BEGIN Document text

Re: [PATCH v2 2/2] fuse: remove tmp folio for writebacks and internal rb tree

Jingbo Xu <jefflexu@xxxxxxxxxxxxxxxxx> · Mon, 28 Oct 2024 10:28:07 +0800



On 10/26/24 2:47 AM, Joanne Koong wrote:
> On Fri, Oct 25, 2024 at 10:36 AM Joanne Koong <joannelkoong@xxxxxxxxx> wrote:
>>
>> On Thu, Oct 24, 2024 at 6:38 PM Jingbo Xu <jefflexu@xxxxxxxxxxxxxxxxx> wrote:
>>>
>>>
>>>
>>> On 10/25/24 12:54 AM, Joanne Koong wrote:
>>>> On Mon, Oct 21, 2024 at 2:05 PM Joanne Koong <joannelkoong@xxxxxxxxx> wrote:
>>>>>
>>>>> On Mon, Oct 21, 2024 at 3:15 AM Miklos Szeredi <miklos@xxxxxxxxxx> wrote:
>>>>>>
>>>>>> On Fri, 18 Oct 2024 at 07:31, Shakeel Butt <shakeel.butt@xxxxxxxxx> wrote:
>>>>>>
>>>>>>> I feel like this is too much restrictive and I am still not sure why
>>>>>>> blocking on fuse folios served by non-privileges fuse server is worse
>>>>>>> than blocking on folios served from the network.
>>>>>>
>>>>>> Might be.  But historically fuse had this behavior and I'd be very
>>>>>> reluctant to change that unconditionally.
>>>>>>
>>>>>> With a systemwide maximal timeout for fuse requests it might make
>>>>>> sense to allow sync(2), etc. to wait for fuse writeback.
>>>>>>
>>>>>> Without a timeout allowing fuse servers to block sync(2) indefinitely
>>>>>> seems rather risky.
>>>>>
>>>>> Could we skip waiting on writeback in sync(2) if it's a fuse folio?
>>>>> That seems in line with the sync(2) documentation Jingbo referenced
>>>>> earlier where it states "The writing, although scheduled, is not
>>>>> necessarily complete upon return from sync()."
>>>>> https://pubs.opengroup.org/onlinepubs/9699919799/functions/sync.html
>>>>>
>>>>
>>>> So I think the answer to this is "no" for Linux. What the Linux man
>>>> page for sync(2) says:
>>>>
>>>> "According to the standard specification (e.g., POSIX.1-2001), sync()
>>>> schedules the writes, but may return before the actual writing is
>>>> done.  However Linux waits for I/O completions, and thus sync() or
>>>> syncfs() provide the same guarantees as fsync() called on every file
>>>> in the system or filesystem respectively." [1]
>>>
>>> Actually as for FUSE, IIUC the writeback is not guaranteed to be
>>> completed when sync(2) returns since the temp page mechanism.  When
>>> sync(2) returns, PG_writeback is indeed cleared for all original pages
>>> (in the address_space), while the real writeback work (initiated from
>>> temp page) may be still in progress.

END Document text

- Short exercise -
From the FUSE patch thread, list every person named as the author of a message.

BEGIN Information supplied

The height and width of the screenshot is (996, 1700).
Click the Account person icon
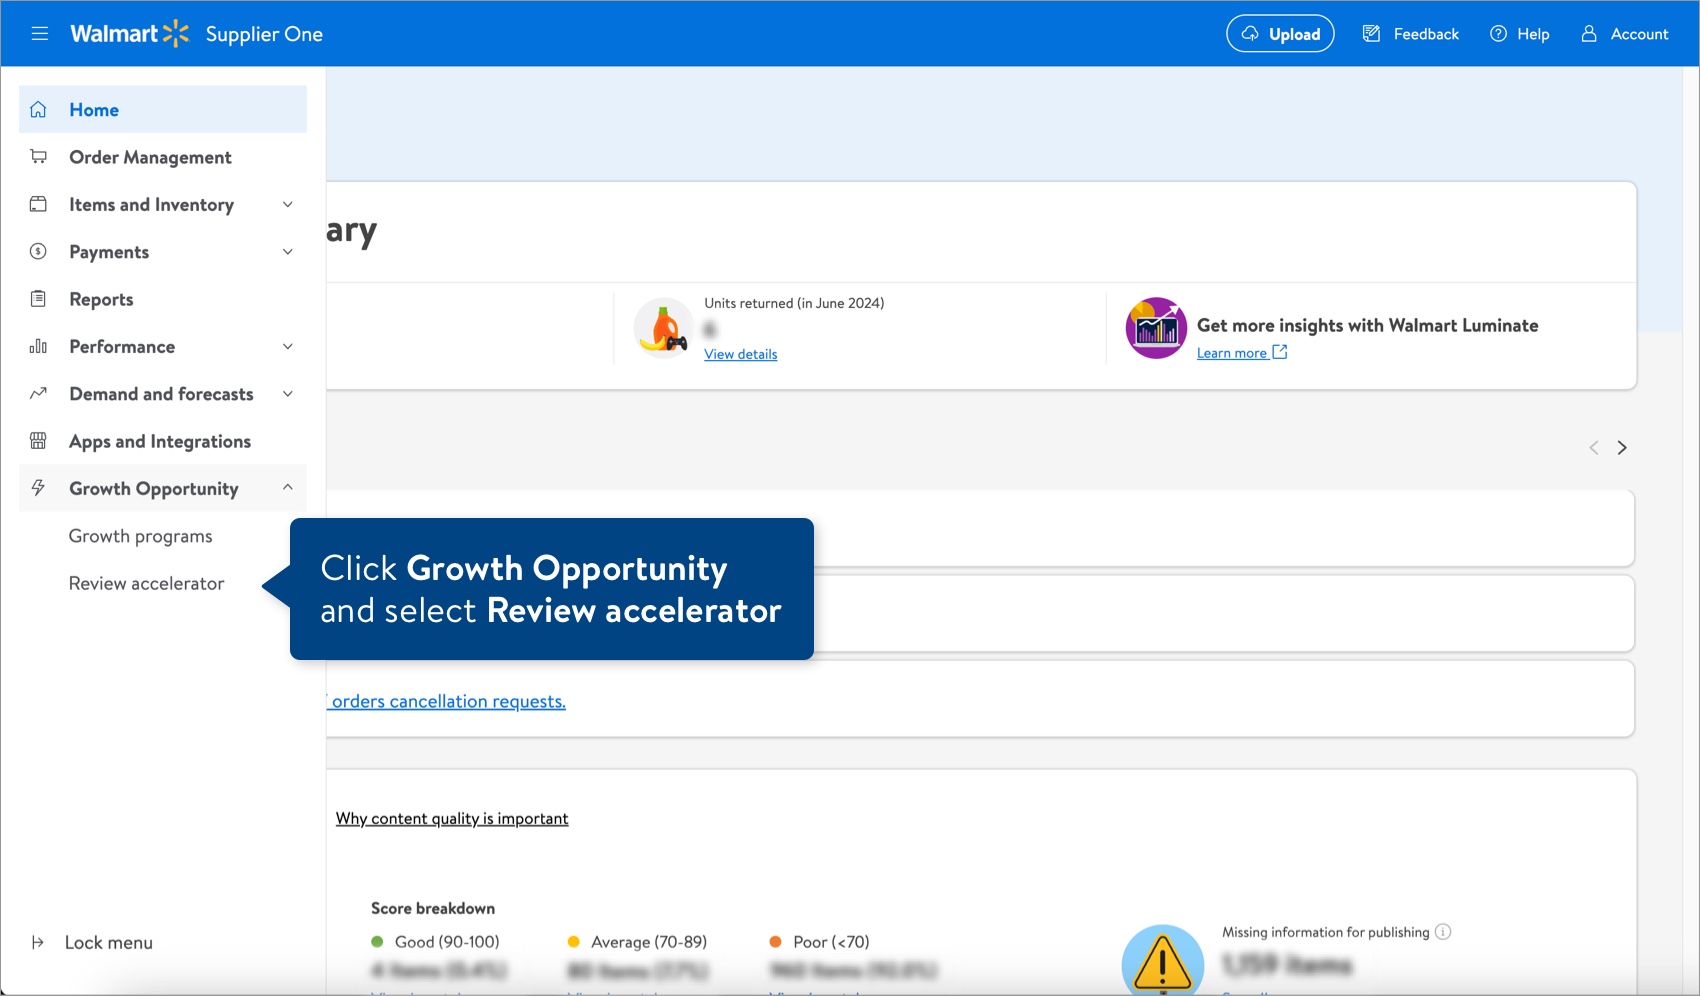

END Information supplied

- Response to this task -
- Jingbo Xu
- Joanne Koong
- Miklos Szeredi
- Shakeel Butt